#### Отрывок
----------------

Для либералов Октябрь-93 – тема негласно табуированная, за весь их разношерстый лагерь отстрелялись мемуарными очерками фигуры довольно маргинальные: Альфред Кох и Валерия Новодворская.

Главный автор темы – разумеется, Александр Проханов. Начиная с «Красно-коричневого», практически в каждом его новом романе назойливыми кам-бэками повторяются сцены белодомовской обороны.

Сильнейшая идеологическая детерминированность была основной приметой прозы об Октябре девяностых, пока не появился роман Сергея Шаргунова «1993. Семейный портрет на фоне горящего дома» (М.: АСТ, 2013).

Книга эта – новый, серьезный этап в писательской биографии Шаргунова, но ключевое ее достоинство выходит за рамки чистой литературы. И заключается в том, что «1993» написал не Проханов (хотя Шаргунов испытал его сильнейшее влияние).

«Проханов» здесь – псевдоним любого партийного автора.

Литература победила идеологию – ключевой сюжет недавней истории покинул, наконец, посредством Шаргунова-сталкера походные лагеря патриотов и либералов и переместился «на тот большак, на перекресток».

Что бы автор ни говорил о побеге из дома родительского к Белому дому, Шаргунова все равно будут воспринимать вне тогдашней хованщины. Он – не у Останкино, как патриоты, и не на Тверской, как демократы-ельцинисты. А над схваткой и Москвой (в ранних вариантах роман назывался «Война в Москве»).

Понятно, что в нулевые былые барьеры ветшали и разрушались. Почти всеобщее согласие по фигуре Солженицына. Попытка организовать аналогичный кворум относительно Иосифа Бродского. Аккуратное единение – со взглядами в разные стороны – вокруг власти в первые путинские годы. Даже пресловутый Белый дом по умолчанию решили считать общенациональной трагедией.

Но наступил декабрь 2011-го (русские общественные движения, хоть и стихия, а строго выстраиваются в хронологическом нарративе: август, октябрь, декабрь – в рамках одного исторического цикла). Когда выяснилось, что все фронты сохранились, а походные лагеря – на прежнем месте. Речь даже не о противостоянии Болотной и Поклонной, превращенном в эрегированный символ чистой политтехнологии. В протестных колоннах, как у киплинговского водопоя, мирно соседствовали, а подчас и братались либерал с националистом, анархист с имперцем… Но, согласно национальной матрице, гуманитарная публика вновь раскололась на «либералов» и «государственников» – обе стороны понимали условность и обветшание терминов, но новых идентификаций не приходило.

----------------

#### Задание 1
Как, согласно отрывку, назывался роман Шаргунова в ранних вариантах?

[Записи набора данных]
----------------

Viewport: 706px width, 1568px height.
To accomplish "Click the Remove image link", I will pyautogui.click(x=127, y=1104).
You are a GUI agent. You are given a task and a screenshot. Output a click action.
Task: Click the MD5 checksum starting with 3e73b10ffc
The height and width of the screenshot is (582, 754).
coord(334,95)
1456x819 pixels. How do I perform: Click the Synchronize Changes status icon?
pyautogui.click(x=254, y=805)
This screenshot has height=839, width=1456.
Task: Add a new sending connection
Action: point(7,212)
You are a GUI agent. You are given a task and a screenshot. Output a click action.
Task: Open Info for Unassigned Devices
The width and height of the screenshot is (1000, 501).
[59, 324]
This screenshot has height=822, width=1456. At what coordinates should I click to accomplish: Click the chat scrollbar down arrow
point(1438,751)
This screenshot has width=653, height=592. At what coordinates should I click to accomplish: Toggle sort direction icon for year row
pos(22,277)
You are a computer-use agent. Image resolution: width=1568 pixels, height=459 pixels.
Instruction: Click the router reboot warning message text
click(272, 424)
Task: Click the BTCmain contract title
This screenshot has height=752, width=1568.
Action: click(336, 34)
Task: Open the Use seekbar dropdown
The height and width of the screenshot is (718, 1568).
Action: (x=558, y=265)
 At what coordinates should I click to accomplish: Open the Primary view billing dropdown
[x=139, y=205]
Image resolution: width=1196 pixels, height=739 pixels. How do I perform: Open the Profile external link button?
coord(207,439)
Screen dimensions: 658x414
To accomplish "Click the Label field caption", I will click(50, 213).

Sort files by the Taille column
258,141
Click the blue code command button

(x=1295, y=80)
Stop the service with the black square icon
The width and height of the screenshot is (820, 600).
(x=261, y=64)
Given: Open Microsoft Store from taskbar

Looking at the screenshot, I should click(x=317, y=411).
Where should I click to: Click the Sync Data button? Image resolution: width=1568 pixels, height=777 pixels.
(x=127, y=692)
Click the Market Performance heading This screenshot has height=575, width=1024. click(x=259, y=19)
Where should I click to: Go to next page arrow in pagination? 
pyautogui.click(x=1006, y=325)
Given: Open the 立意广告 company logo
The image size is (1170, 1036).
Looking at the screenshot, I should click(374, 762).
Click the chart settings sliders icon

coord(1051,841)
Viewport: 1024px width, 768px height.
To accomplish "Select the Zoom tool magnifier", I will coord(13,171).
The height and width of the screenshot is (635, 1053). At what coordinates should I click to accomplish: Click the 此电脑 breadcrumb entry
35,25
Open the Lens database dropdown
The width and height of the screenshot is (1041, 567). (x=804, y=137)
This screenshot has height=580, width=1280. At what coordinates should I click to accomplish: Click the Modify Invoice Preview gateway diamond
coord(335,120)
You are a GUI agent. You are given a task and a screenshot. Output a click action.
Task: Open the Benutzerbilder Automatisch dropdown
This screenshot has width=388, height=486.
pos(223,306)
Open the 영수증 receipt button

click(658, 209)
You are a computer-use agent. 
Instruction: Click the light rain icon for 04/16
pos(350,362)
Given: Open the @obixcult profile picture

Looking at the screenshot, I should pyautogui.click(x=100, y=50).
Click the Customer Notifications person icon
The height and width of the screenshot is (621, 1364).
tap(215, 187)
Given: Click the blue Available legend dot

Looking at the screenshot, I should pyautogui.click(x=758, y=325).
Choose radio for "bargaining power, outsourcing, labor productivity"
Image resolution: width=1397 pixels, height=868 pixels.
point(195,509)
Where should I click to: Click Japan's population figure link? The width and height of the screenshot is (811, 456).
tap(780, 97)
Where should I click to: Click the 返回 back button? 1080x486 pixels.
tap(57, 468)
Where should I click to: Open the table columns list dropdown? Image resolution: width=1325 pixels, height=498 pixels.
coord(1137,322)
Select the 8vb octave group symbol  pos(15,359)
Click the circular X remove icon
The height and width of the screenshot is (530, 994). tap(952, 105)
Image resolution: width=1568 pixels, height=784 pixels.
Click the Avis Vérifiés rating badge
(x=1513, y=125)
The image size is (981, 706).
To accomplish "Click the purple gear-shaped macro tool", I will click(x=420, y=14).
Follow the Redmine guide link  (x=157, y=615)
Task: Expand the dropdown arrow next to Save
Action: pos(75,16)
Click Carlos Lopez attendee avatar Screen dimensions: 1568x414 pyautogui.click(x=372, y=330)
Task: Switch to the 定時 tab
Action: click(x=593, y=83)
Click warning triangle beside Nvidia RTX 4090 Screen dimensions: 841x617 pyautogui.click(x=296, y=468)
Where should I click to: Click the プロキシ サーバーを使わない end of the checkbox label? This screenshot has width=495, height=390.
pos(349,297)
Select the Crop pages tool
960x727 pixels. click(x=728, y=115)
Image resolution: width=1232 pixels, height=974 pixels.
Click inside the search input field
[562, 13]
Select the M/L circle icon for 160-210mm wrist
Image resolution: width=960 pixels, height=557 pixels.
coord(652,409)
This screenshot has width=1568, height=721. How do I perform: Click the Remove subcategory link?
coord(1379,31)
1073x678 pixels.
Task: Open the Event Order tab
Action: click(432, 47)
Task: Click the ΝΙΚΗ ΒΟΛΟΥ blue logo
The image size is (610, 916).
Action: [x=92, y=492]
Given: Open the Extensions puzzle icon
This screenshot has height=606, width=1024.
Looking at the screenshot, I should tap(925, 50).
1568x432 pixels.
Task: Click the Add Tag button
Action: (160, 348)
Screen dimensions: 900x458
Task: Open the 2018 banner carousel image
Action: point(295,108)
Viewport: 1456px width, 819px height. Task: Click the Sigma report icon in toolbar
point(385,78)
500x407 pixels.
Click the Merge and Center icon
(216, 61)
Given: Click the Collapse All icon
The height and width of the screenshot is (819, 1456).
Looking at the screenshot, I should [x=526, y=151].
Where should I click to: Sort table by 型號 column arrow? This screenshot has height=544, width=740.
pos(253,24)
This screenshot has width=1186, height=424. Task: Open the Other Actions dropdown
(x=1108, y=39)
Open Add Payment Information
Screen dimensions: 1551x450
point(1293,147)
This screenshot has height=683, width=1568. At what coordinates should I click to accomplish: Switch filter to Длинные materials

----------------

#### Задание 2
Отредактируйте записи: приведите только ту их часть, что открывается строкой с «Where should I click to: Click Japan's» и закрывается строкой с «tap(57, 468)» (обе включительно), заменив «population figure» на «population chart» и больше ничего не меняя.

#### Ответ 1
«Война в Москве».

#### Ответ 2
Where should I click to: Click Japan's population chart link? The width and height of the screenshot is (811, 456).
tap(780, 97)
Where should I click to: Click the 返回 back button? 1080x486 pixels.
tap(57, 468)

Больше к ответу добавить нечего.